Entries for locating described items
==================================================
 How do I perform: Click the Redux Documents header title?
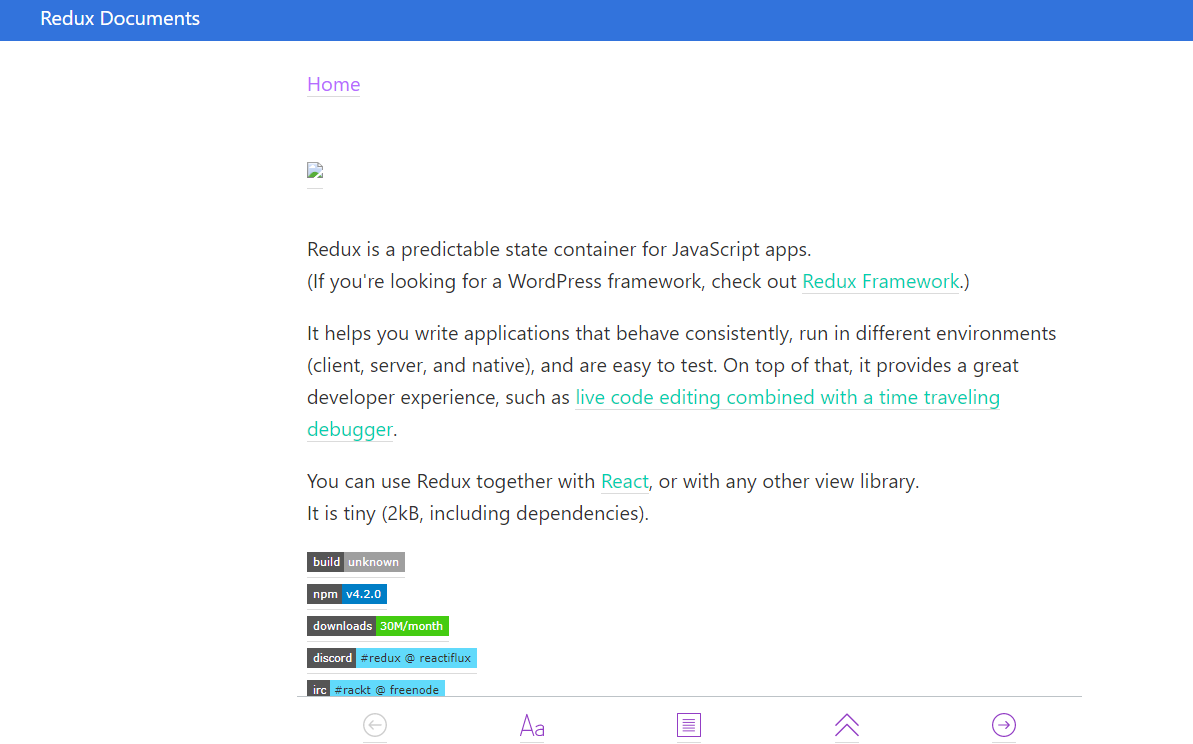coord(120,19)
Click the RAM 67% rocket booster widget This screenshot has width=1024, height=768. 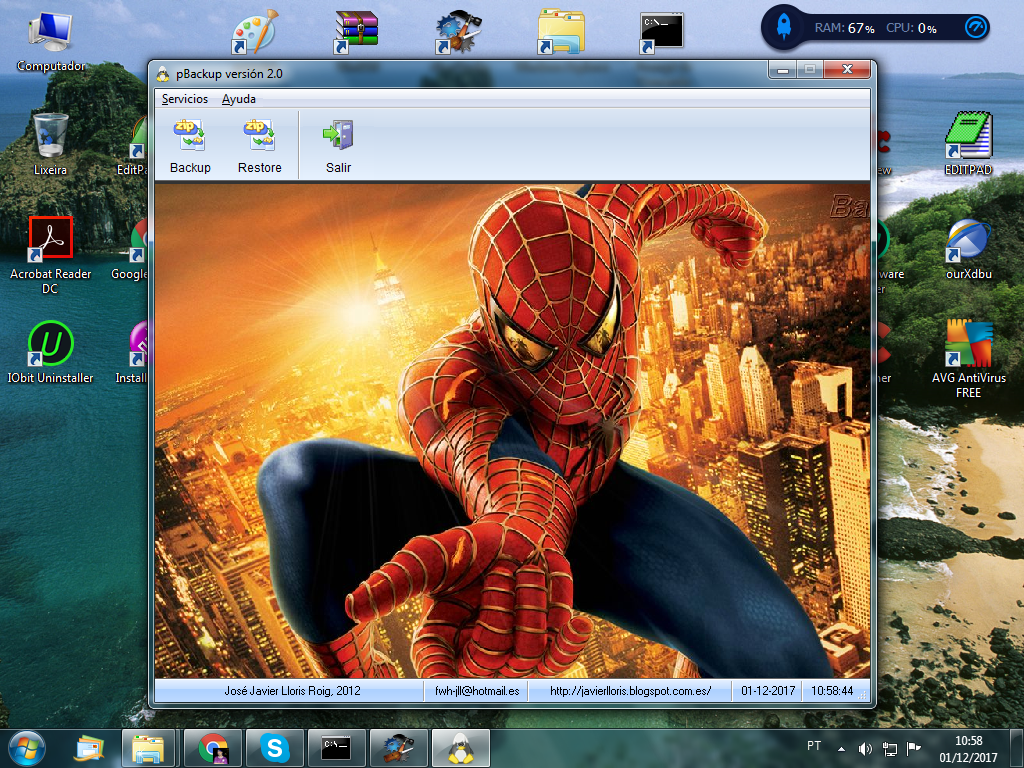click(x=785, y=28)
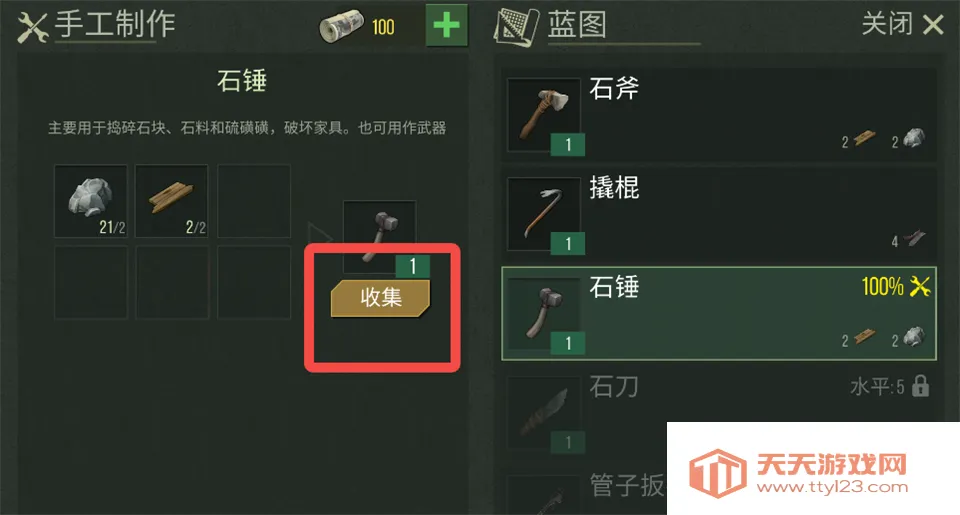The width and height of the screenshot is (960, 515).
Task: Select the 石斧 stone axe blueprint
Action: point(718,115)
==================================================
Task details
Please render the entries as a numbered list, beginning with the first line and continuing through the line containing "coord(120,19)", with blank lines and pictures left out.

Result for this task
1.  How do I perform: Click the Redux Documents header title?
2. coord(120,19)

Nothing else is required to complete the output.